I hate to share bad news. I wish every post could be happy with cute pictures of fuzzy animals and smiling farm kids. But that’s not real life and it certainly isn’t farm life. We always have good things and bad things happening simultaneously throughout life, like rails running parallel on a train track. We desire to keep it real here and record both our successes and failures.
The good news is our first rabbit breeding went really well. Both our does made a soft, warm nest lined with their own fur and delivered a perfect number of kits without any problems. Stormy had 8 kits and Snowball had 7. 8 kits is average, so we were pleased with the numbers, especially for the first breeding which is typically small.
Now the bad news: within a day or two all the kits died. 😦 I was totally clueless as to what could be the cause of this. Based on the nests it appeared they were following their motherly instincts and I had high hopes for this to be a successful experience. I talked to a couple other people for some guidance and the word around the rabbitry is that a loss is common for does kindling their first litter. Oh, such disappointment! My visions of adorable, furry baby bunnies hopping on spring grass and cuddling with the kids have burst like a bubble.

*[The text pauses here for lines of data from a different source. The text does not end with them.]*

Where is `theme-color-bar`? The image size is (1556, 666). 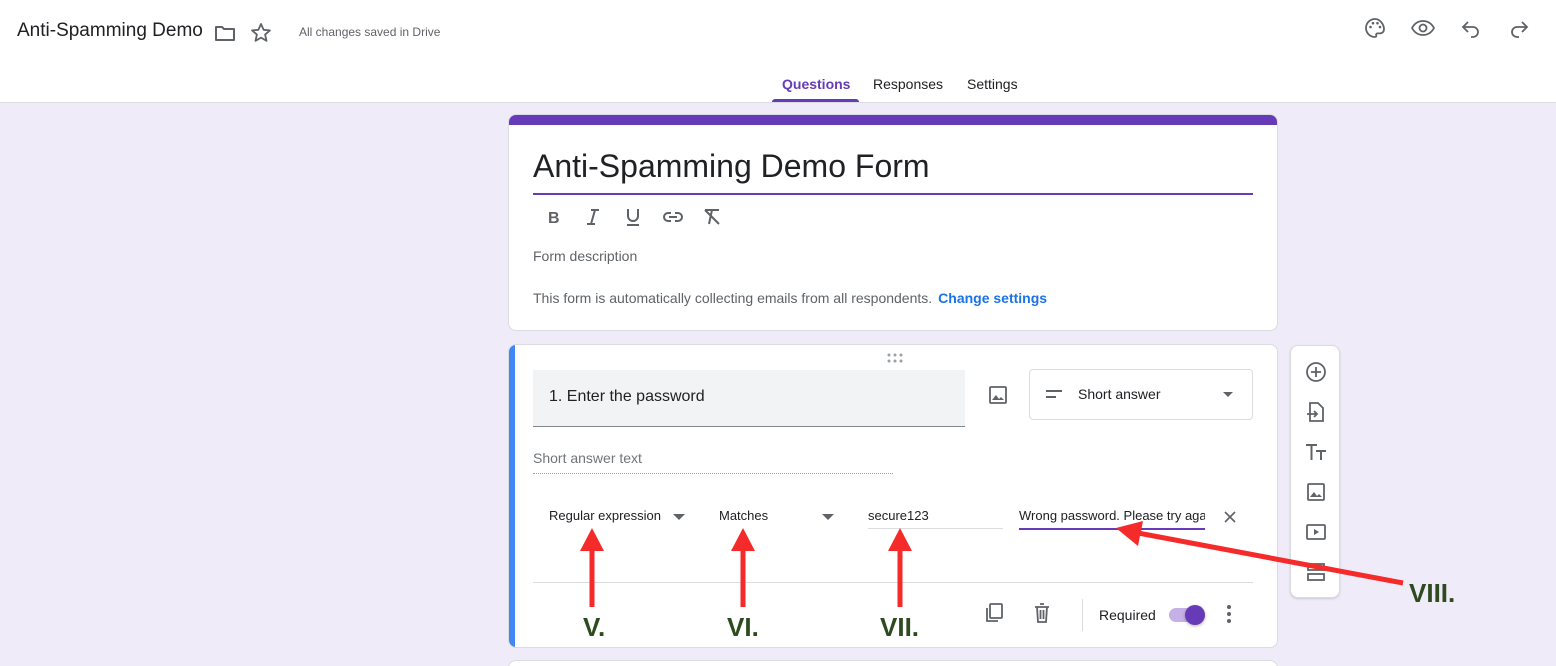
theme-color-bar is located at coordinates (893, 120).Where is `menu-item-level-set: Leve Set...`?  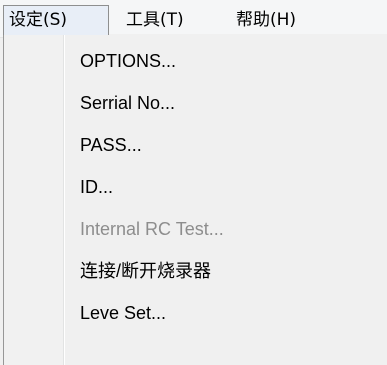
menu-item-level-set: Leve Set... is located at coordinates (196, 313).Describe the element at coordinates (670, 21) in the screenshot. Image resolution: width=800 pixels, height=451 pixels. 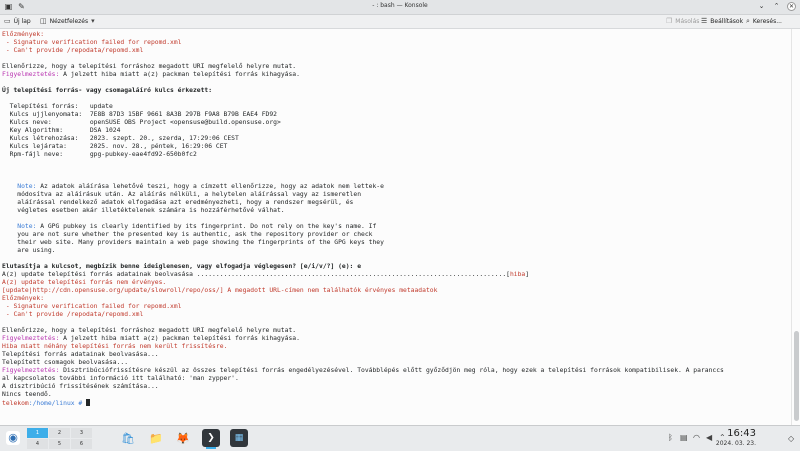
I see `copy-icon: ❐` at that location.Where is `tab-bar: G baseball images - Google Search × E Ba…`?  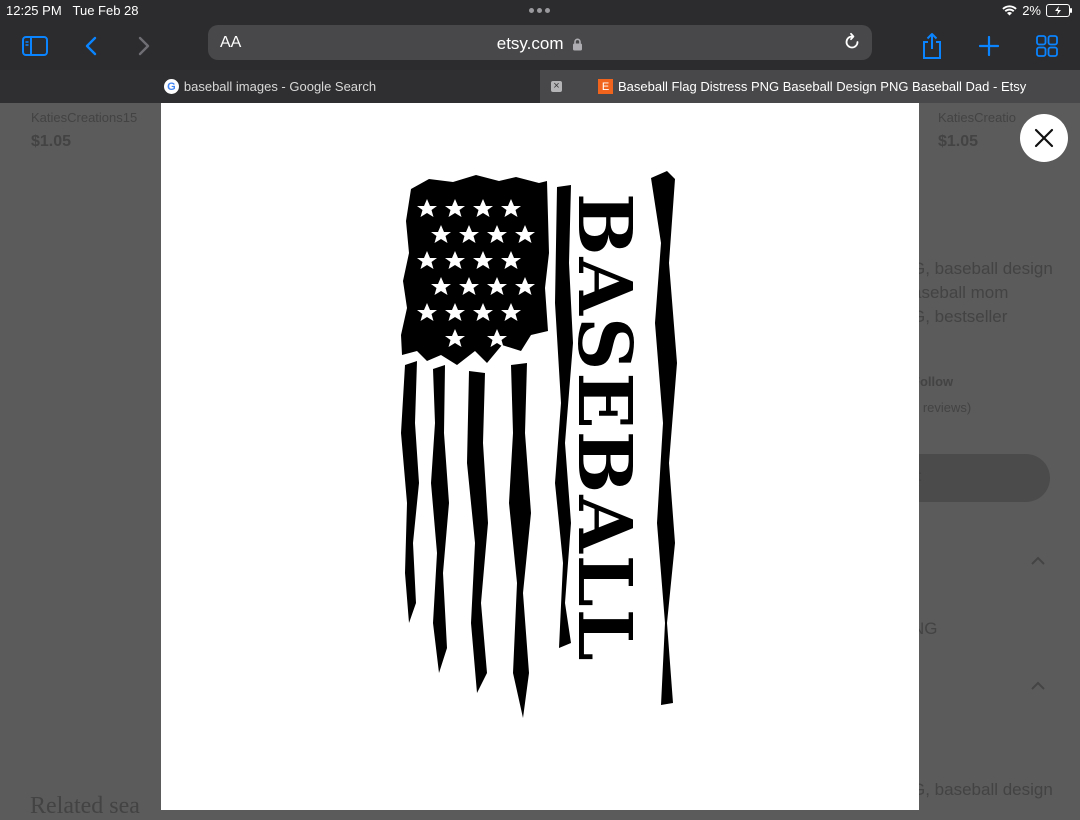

So what do we do next? We will wait a couple weeks and try one more breeding with these does, though now my excitement for babies has turned to apprehension. I truly hope our rabbits can turn things around. We thoroughly enjoy our livestock but they must be good mothers, productive and hardy or we can’t afford to keep investing in them. If the next litters also fail we will need to begin again with new does. Not every doe loses her first litter. When the time comes for new stock, whether that is in a few weeks or a few years, I plan to seek does who either raised a successful first litter or come from a doe who has, rather than keep replacement stock from these two. That way I can attempt to breed that trait into my rabbit program instead of continuing to experience a ruined first litter from each new doe I keep.
Even before this happened, we prepared the kids for the occasional loss on our farm. For the most part, the kids have taken the failed litters very well. Hannah got a little teary for a minute but I was expecting more emotion from the kids overall. Most of them simply wanted to know why our two does didn’t take care of their babies. That’s a tough one for me to answer since the same question remains floating through my mind.